##### Source extract #####

Too Much, Too Quickly

Another big challenge is over harvesting. There seems to be a systemic live-for-today attitude that doesn’t put enough emphasis on oysters for the future.

There is supposed to be a discipline to harvesting, with portions of the bay closed at different times of the year, but when the BP/Deepwater Horizon oil spill was threatening the Florida panhandle, decisions were made to open all of the bay. As a result, the fishery was largely wiped out.

Taking too many oysters hurts the fishery in three main ways. The more obvious problem is taking too many today does not leaving enough for tomorrow. This problem is compounded by the biology of oysters. Over harvesting leaves a lower density of large oysters, meaning there is less reproductive activity, or spawning, so the population rebounds more slowly. Then new oysters, or spat, which need to attach to the hard substrate of existing oyster reefs have fewer surfaces on which to grow.

Over harvesting did not stop after the oil spill. While it is not legal to take an oyster smaller that three inches, smaller oysters can easily be spotted at restaurants in Apalachicola. Our expedition team noticed them several times during our brief stay there. We were told that policies had recently changed not allowing oysters to be regulated at the oyster houses. That means buyers can purchase illegal oysters from oystermen with impunity. And law enforcement officers, rather than being able to target a handful of oyster houses, are relegated to the more difficult task of finding infractions among hundreds of oyster boats out on the bay. If oyster houses and restaurants would stop buying small oysters, the problem could be stopped.

Florida Wildlife Corridor Expedition: Glades to Gulf
On day 44 of the Glades to Gulf Expedition, Florida Wildlife Corridor Executive Director Mallory Lykes Dimmitt follows the diverse birdlife in St. Vincent Sound while Kendall Shoelles tongs for oysters. (Photo by Carlton Ward Jr.)

Oysterman Hero

On day 44, the Glades to Gulf expedition had an opportunity to spend a day with third-generation Apalachicola oysterman, Kendall Schoelles, who gives hope that the oyster fishery and lifestyle can still be saved. His family has had a lease of bay bottom in St. Vincent Sound since his grandfather started working there in the late 1800s. As a result, Kendall and his brothers have a sense of ownership for their oysters that puts emphasis on the future.

##### Data #####

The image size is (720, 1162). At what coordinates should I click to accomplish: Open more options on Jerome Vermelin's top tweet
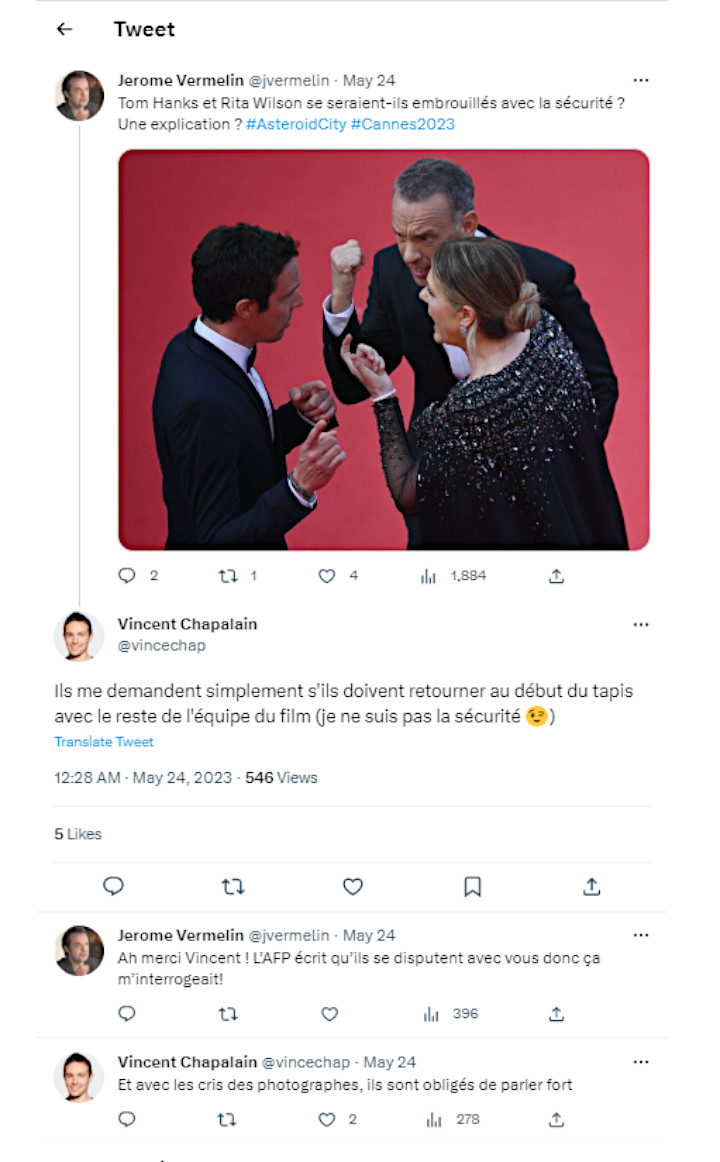[641, 80]
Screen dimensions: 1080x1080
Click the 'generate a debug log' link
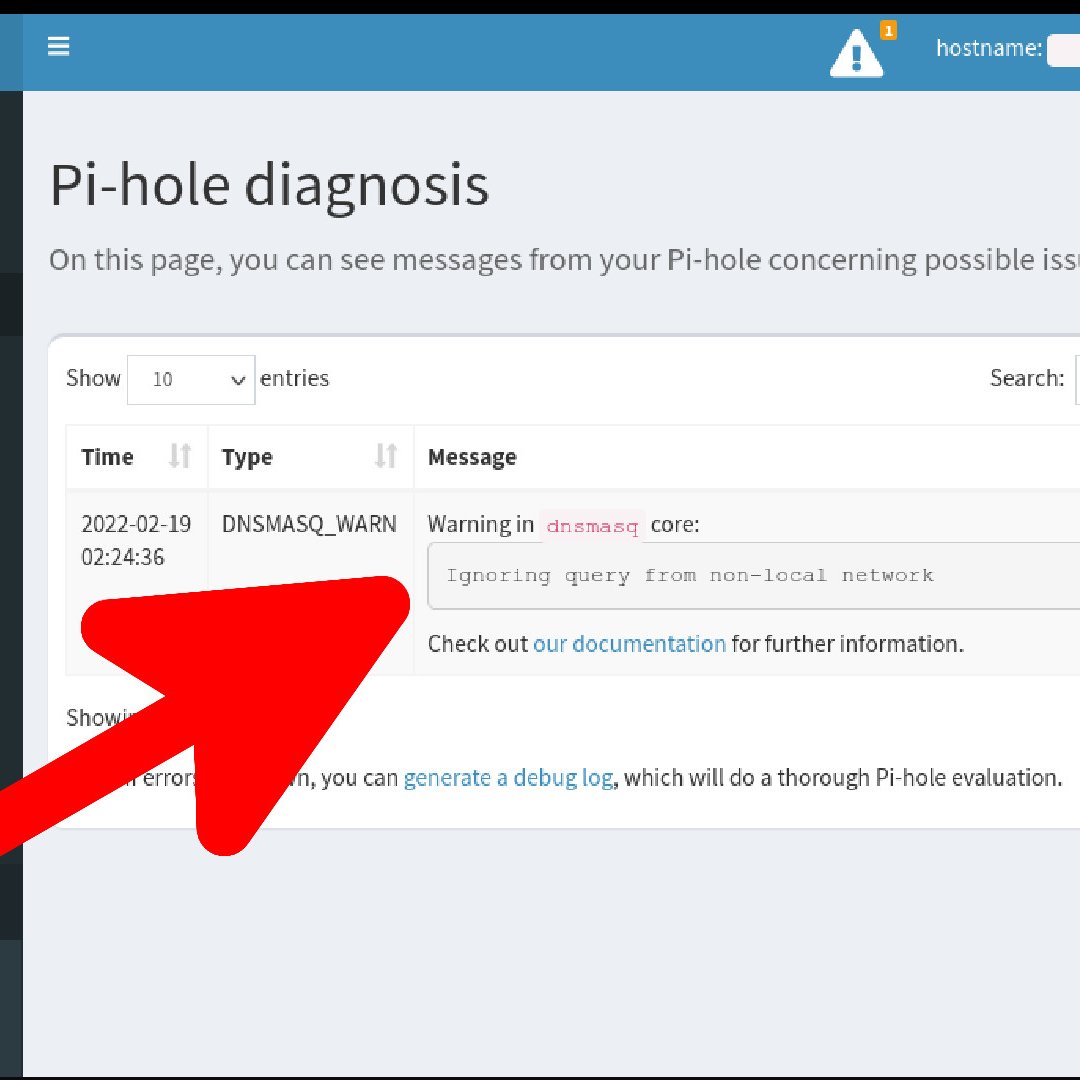click(x=508, y=777)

#####

> [Using the information]
A - Decide whether each statement below agrees with the text on oyster harvesting. Answer yes or no for each, and quote the exact words of the text that settle it. (i) All of the bay was opened when the BP/Deepwater Horizon oil spill threatened the Florida panhandle. (ii) Over harvesting stopped after the oil spill. (iii) The oysterman's family has leased bay bottom in St. Vincent Sound since the late 1800s.
B - According to the text on oyster harvesting, in how many main ways does taking too many oysters hurt the fishery?
C - Quote the part of the text on oyster harvesting that opens with the words containing "Florida Wildlife Corridor Expedition: Glades" and closes with "Carlton Ward Jr.)".
You will not need the data to complete this work.

> [Your responses]
A -
(i) Yes: "decisions were made to open all of the bay"
(ii) No: "Over harvesting did not stop after the oil spill."
(iii) Yes: "His family has had a lease of bay bottom in St. Vincent Sound since his grandfather started working there in the late 1800s."

B - Three main ways.

C -
Florida Wildlife Corridor Expedition: Glades to Gulf
On day 44 of the Glades to Gulf Expedition, Florida Wildlife Corridor Executive Director Mallory Lykes Dimmitt follows the diverse birdlife in St. Vincent Sound while Kendall Shoelles tongs for oysters. (Photo by Carlton Ward Jr.)